= Silent PPO =

Type of health insurance organization

A Silent PPO is an organization that accesses a discounted rate for services from a physician, hospital or other health care provider without direct authorization from the provider to do so.

==Function==

Generally, insuring entities may negotiate contracts with the healthcare provider, with a defined set of reimbursement values for the work performed by the provider. These rates may entail a significant discount from the amount the provider would charge an uninsured patient. For a given provider, the amount of discount varies between different insuring entities, and a separate contract is negotiated with each entity.

Silent PPOs create agreements with insuring entities, allowing buyers into the Silent PPO to access the terms of the lowest discounted rate available. Patients (and other insuring entities who are members of the Silent PPO) may then access the lowest discounted rate of the healthcare provider, even though the patient is not directly a member of the plan contracted to the healthcare provider.

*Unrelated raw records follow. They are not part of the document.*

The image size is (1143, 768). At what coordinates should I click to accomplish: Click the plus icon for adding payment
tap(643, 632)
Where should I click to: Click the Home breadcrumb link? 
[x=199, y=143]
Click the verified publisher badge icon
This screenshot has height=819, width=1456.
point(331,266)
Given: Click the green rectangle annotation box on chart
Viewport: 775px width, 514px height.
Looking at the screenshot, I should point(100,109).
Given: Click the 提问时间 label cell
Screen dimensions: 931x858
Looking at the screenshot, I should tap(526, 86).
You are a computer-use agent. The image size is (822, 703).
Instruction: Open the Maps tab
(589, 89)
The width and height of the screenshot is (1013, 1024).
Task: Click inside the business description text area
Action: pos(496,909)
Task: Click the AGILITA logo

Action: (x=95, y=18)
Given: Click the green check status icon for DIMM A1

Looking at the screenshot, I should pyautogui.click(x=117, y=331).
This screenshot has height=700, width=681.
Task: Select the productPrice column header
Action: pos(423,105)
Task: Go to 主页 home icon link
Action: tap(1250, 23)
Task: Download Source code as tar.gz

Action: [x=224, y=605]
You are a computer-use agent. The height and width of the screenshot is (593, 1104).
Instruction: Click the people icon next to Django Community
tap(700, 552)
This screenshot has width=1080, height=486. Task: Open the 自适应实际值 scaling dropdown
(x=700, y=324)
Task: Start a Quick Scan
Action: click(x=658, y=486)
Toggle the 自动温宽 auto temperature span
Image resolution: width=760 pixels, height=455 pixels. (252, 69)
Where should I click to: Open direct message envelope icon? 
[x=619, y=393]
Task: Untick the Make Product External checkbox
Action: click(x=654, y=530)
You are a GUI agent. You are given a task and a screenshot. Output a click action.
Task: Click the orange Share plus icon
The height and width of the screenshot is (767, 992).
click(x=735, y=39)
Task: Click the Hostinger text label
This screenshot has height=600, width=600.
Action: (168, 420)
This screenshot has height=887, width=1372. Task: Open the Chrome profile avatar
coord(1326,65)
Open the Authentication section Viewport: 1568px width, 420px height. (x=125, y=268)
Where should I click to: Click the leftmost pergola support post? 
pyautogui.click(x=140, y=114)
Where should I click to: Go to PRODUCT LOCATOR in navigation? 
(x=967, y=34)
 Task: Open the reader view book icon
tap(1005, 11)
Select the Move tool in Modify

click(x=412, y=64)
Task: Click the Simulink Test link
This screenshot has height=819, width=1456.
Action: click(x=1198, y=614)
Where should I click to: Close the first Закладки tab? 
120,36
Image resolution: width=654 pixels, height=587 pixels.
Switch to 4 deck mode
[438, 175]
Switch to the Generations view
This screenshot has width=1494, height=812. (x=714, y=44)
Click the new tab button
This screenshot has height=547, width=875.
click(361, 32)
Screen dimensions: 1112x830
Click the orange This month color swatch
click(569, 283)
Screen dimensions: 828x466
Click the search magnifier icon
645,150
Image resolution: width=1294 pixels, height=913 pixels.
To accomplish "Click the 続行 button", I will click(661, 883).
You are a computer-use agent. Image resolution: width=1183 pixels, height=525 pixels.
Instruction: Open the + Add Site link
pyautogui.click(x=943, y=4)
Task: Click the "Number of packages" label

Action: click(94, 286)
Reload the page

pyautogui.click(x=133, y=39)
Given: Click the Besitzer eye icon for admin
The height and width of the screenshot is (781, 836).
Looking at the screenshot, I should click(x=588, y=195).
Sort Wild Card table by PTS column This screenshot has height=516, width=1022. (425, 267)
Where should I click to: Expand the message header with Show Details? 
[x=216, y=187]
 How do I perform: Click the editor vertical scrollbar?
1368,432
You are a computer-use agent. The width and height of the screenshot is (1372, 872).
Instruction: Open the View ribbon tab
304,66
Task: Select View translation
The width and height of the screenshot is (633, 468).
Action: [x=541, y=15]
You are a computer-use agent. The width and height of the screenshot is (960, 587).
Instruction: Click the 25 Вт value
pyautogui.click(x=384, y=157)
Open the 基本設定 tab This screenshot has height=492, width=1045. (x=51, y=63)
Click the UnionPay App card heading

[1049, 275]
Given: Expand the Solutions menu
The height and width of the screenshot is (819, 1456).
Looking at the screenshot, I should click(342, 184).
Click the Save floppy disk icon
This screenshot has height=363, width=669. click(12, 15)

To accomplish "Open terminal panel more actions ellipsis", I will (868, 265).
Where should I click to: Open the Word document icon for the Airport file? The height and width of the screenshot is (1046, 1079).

The members of the Silent PPO might be insurance companies, self insured employer health plans or another Silent PPO. The Silent PPO could also be a middle man and resell their created network of healthcare providers.

==Criticism==

There are medical organizations which disagree with or dislike the concept of Silent PPOs. The problem, as advocated, is that when the physician negotiated the discount, they intended to give it only in exchange for referrals from members of the insurer – where a patient is given some advance incentive to choose them. Silent PPOs typically do not make referrals, but provide access to the discount after the service was rendered. Additionally, providers argue that, had the patient not entered via a back-door arrangement, they would not have been given the discount applied to the contract. Thus, the provider loses money from the amount that would have been charged.

Various companies specialize in auditing medical care contracts and target issues related to Silent PPOs.